PRF apreende mais de R$ 750 mil em ampolas de botox e medicamentos clandestinos

Ampolas de “Neuronox”, composto conhecido por botox, poderiam ser usadas para tratamentos clandestinos estéticos e de saúde. Valor comercial da apreensão pode passar de R$ 750.000 (setecentos e cinquenta mil reais)

Durante Operação Égide-Fronteiras, na manhã de hoje (27), em Dourados, a Polícia Rodoviária Federal (PRF) prendeu um homem por descaminho e crime contra a saúde pública, quando tentava transportar 565 (quinhentos e sessenta e cinco) ampolas de “Neuronox” (toxina botulínica) e outras substâncias ainda não identificadas, para comercialização no estado de São Paulo.

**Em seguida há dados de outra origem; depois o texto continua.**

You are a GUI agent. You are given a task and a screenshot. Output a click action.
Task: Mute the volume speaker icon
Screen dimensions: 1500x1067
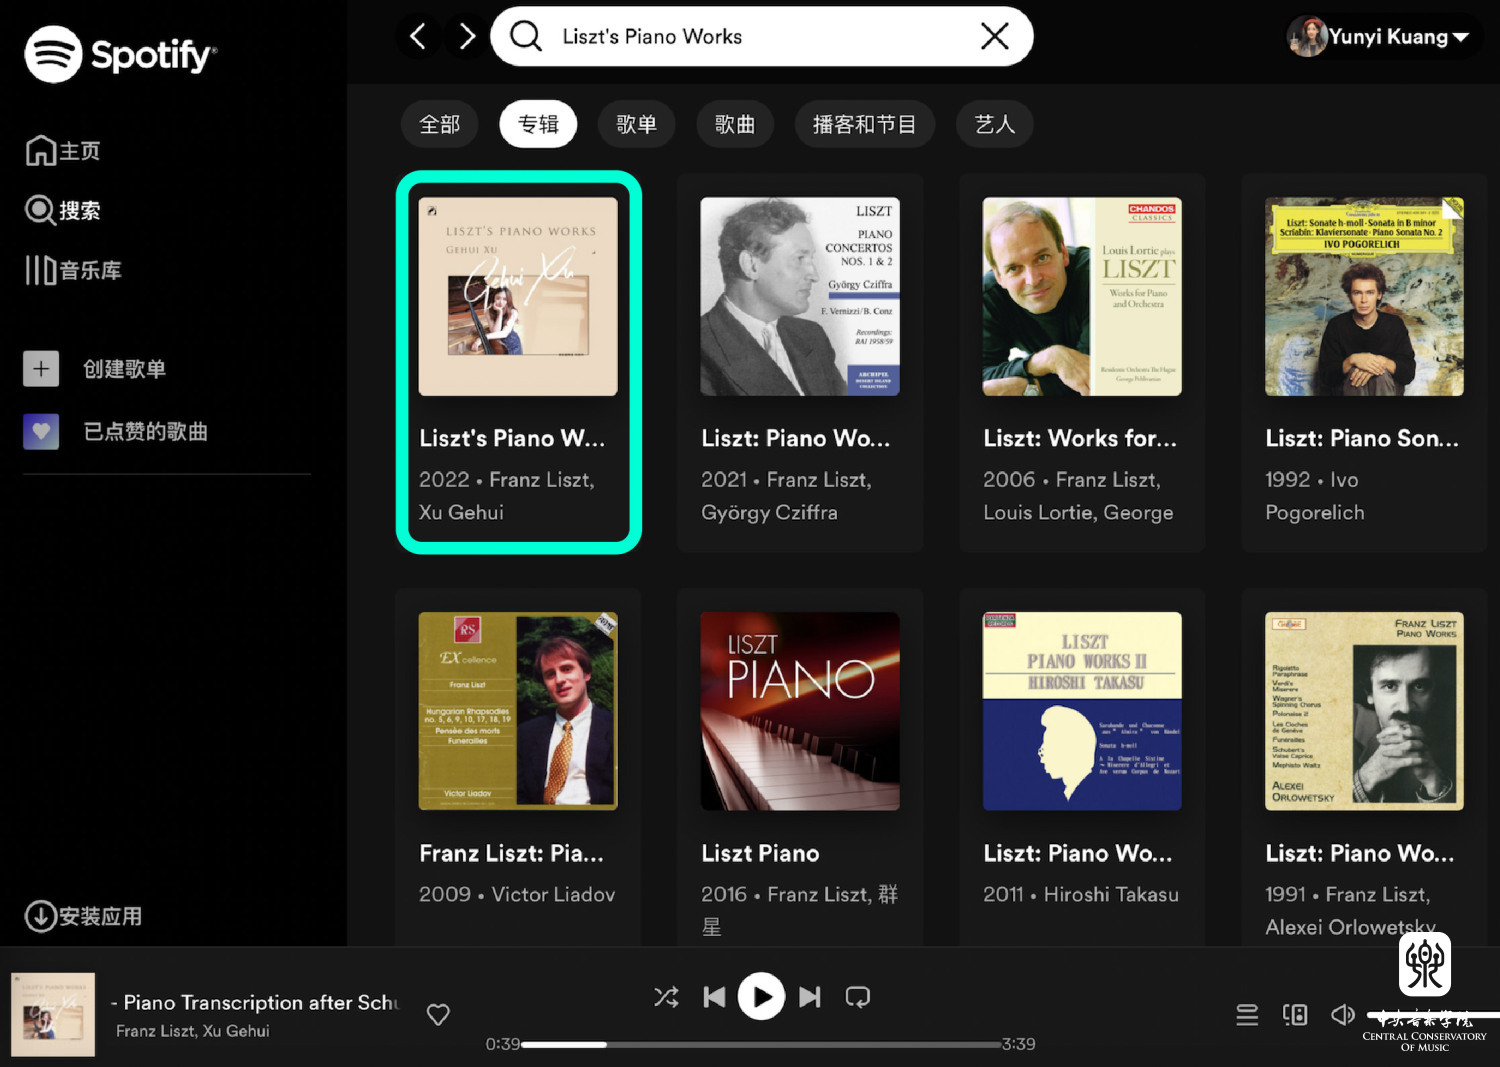point(1342,1015)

Na Unidade Operacional da PRF em Dourados, na BR-163, Policiais Rodoviários Federais pararam um veículo importado Hyundai/Santa Fé, com placa de Amambai, dirigido por um homem de 39 anos. Suspeitas sobre a viagem do homem levaram os policiais a encontrarem 565 (quinhentos e sessenta e cinco) ampolas de medicamentos importados ilegalmente: 100 (cem) ampolas rotuladas como “Neuronox – Botulinum Toxin, Type A Complex”, conhecida no Brasil como botox e 420 (quatrocentos e vinte) ampolas não rotuladas, com as mesmas características, além de outras 45 (quarenta e cinco) ampolas contendo pastilhas brancas, cujo composto ainda não foi confirmado.

Os medicamentos apreendidos foram levados à Polícia Federal de Dourados, e passou por perícia para identificação de todas as substâncias. Laudo preliminar confirmou a existência de toxina botulínica. A droga poderia ser utilizada para aplicações médicas clandestinas, de estética e até mesmo para tratamento de disfunções neurológicas e motoras.

Além do medicamento ser importado ilegalmente, sua comercialização no país é vedada pela Agência Nacional de Vigilância Sanitária (Anvisa).

Apurou-se, preliminarmente, que a comercialização ilegal de cada frasco pode chegar a R$ 1.500,00 (um mil e quinhentos reais) e o valor total das drogas apreendidas pode ultrapassar R$ 750.000,00 (setecentos e cinquenta mil reais).

O homem preso confessou que as ampolas foram adquiridas na cidade de Assunção, no Paraguai, mas que apenas receberia pelo transporte até a capital paulista.

A Polícia Rodoviária Federal prendeu em flagrante o homem, que poderá responder por crime contra a Saúde Pública e Descaminho. O homem, o veículo e os produtos ilegais foram apresentados na Polícia Federal de Dourados.

A pena prevista pelo crime de falsificação, corrupção, adulteração ou alteração de produto destinado a fins terapêuticos ou medicinais é de reclusão, de 10 (dez) a 15 (quinze) anos, e multa. Descaminho, a pena é de reclusão, de 1 (um) a 4 (quatro) anos.